[SUPPLIED DATA Boundary: Start]
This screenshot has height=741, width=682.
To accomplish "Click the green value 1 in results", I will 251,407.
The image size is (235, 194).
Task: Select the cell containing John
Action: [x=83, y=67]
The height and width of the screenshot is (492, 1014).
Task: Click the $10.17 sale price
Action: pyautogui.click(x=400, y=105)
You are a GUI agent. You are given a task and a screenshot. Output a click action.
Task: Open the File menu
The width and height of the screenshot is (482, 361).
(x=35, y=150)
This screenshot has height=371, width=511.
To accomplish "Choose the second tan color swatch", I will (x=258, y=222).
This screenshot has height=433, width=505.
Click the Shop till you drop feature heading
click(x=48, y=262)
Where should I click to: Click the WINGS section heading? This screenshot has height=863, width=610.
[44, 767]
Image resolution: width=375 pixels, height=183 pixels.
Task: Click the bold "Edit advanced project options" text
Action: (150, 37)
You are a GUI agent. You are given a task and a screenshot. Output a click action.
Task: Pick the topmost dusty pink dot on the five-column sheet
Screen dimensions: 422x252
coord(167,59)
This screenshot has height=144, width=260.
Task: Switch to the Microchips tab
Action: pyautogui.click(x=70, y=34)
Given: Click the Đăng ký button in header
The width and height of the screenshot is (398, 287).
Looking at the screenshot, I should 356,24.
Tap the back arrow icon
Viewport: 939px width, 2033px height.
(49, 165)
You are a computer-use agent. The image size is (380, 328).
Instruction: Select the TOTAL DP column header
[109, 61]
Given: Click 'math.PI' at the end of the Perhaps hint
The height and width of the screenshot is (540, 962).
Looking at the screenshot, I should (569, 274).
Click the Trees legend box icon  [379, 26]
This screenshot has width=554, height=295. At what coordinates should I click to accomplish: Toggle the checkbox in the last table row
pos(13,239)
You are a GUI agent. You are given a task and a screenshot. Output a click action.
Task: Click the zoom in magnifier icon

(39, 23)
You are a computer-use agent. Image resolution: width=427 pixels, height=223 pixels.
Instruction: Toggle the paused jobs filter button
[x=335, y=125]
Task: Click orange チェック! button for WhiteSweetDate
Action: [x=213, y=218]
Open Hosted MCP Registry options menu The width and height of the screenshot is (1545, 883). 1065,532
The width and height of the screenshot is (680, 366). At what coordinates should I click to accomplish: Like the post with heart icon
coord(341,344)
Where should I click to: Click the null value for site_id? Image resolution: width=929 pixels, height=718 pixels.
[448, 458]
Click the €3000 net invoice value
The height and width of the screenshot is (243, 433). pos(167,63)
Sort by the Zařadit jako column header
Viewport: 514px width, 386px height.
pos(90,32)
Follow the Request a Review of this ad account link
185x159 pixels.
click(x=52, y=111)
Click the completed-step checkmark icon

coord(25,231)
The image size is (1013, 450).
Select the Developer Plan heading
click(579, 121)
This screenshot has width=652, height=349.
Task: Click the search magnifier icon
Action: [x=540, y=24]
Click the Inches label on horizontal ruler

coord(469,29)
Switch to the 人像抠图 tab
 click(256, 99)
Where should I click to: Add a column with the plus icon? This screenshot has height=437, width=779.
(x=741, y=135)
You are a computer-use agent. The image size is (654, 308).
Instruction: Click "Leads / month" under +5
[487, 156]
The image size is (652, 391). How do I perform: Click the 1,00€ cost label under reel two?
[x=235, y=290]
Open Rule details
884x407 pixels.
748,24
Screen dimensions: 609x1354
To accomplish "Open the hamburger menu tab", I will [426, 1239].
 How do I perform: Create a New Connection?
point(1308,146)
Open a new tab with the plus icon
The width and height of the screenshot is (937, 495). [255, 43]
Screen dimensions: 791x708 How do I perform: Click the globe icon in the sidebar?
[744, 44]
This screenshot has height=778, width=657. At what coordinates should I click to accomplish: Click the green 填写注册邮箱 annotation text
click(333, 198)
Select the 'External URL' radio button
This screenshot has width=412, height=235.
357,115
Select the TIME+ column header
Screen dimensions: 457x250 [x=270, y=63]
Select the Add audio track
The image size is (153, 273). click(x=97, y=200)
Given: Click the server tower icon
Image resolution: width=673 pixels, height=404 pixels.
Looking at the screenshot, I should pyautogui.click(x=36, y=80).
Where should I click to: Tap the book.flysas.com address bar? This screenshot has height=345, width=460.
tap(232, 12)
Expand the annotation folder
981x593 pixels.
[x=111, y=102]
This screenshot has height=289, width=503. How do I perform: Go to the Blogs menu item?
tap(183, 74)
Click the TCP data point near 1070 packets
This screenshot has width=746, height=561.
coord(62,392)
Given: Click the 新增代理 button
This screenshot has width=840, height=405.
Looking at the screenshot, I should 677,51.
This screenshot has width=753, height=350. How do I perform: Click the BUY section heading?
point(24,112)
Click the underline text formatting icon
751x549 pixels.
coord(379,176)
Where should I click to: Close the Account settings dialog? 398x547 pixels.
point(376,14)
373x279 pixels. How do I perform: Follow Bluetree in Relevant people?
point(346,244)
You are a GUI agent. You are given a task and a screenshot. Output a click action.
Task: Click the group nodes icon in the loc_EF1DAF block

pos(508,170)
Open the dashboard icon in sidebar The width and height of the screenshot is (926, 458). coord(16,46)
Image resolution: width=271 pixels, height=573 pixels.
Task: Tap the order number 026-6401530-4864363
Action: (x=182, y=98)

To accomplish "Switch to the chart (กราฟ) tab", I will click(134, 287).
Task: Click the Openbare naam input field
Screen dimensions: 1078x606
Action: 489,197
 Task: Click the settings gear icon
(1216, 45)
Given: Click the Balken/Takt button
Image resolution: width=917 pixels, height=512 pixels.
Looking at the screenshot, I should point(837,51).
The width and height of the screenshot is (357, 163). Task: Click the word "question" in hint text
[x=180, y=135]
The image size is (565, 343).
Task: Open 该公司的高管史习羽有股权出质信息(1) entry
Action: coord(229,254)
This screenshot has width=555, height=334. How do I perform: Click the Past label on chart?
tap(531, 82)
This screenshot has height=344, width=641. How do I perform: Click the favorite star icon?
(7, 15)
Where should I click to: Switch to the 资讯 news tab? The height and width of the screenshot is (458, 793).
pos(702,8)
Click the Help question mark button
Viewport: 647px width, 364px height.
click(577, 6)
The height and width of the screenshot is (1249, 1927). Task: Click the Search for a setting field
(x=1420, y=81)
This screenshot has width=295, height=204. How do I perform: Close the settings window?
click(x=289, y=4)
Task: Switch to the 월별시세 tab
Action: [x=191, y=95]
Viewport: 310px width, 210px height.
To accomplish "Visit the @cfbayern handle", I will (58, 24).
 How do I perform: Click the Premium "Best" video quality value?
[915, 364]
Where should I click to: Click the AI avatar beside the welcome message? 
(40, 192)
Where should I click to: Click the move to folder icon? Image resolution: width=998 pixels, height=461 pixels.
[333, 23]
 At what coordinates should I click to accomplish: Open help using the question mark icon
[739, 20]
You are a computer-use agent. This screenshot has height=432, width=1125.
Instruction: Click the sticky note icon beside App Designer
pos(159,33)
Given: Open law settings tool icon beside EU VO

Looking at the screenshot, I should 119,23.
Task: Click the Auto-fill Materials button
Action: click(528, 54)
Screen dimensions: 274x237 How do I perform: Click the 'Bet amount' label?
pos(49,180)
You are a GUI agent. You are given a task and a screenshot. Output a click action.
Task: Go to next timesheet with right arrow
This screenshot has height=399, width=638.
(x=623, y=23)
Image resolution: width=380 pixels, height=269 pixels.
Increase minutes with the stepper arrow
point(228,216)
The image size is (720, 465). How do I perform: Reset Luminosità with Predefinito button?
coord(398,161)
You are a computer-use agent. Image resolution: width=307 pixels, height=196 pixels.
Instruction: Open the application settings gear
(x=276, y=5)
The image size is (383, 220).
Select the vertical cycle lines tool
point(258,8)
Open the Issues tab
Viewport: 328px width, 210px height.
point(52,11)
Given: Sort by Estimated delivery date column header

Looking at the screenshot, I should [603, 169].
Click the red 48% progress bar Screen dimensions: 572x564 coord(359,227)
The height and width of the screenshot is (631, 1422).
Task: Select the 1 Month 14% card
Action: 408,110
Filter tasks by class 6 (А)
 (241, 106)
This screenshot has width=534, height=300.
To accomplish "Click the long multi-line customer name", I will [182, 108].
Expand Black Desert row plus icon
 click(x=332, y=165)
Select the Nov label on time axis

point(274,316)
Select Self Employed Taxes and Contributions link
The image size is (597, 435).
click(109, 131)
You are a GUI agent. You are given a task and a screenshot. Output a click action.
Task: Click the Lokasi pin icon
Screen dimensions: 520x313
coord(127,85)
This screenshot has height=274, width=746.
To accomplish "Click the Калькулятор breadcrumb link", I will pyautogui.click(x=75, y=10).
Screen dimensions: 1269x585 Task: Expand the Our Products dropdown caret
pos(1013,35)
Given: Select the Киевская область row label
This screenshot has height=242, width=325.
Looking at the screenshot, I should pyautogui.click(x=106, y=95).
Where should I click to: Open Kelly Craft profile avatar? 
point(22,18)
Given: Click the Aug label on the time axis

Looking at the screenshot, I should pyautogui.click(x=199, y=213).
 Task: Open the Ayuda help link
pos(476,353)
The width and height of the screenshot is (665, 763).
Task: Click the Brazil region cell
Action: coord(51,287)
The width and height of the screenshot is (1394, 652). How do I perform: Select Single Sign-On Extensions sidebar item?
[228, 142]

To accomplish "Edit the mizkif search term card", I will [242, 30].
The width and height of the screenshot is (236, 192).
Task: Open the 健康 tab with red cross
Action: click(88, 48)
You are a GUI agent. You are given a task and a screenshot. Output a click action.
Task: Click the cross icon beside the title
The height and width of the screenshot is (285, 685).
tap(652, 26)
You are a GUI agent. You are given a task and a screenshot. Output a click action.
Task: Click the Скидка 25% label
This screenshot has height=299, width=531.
[SUPPLIED DATA Boundary: End]
# WHAT IS NEEDED
If a line in the records above has the word "computer", copy it.

# YOUR RESPONSE
You are a computer-use agent. The image size is (380, 328).
You are a computer-use agent. Image resolution: width=427 pixels, height=223 pixels.
You are a computer-use agent. The image size is (654, 308).
You are a computer-use agent. This screenshot has height=432, width=1125.
You are a computer-use agent. Image resolution: width=307 pixels, height=196 pixels.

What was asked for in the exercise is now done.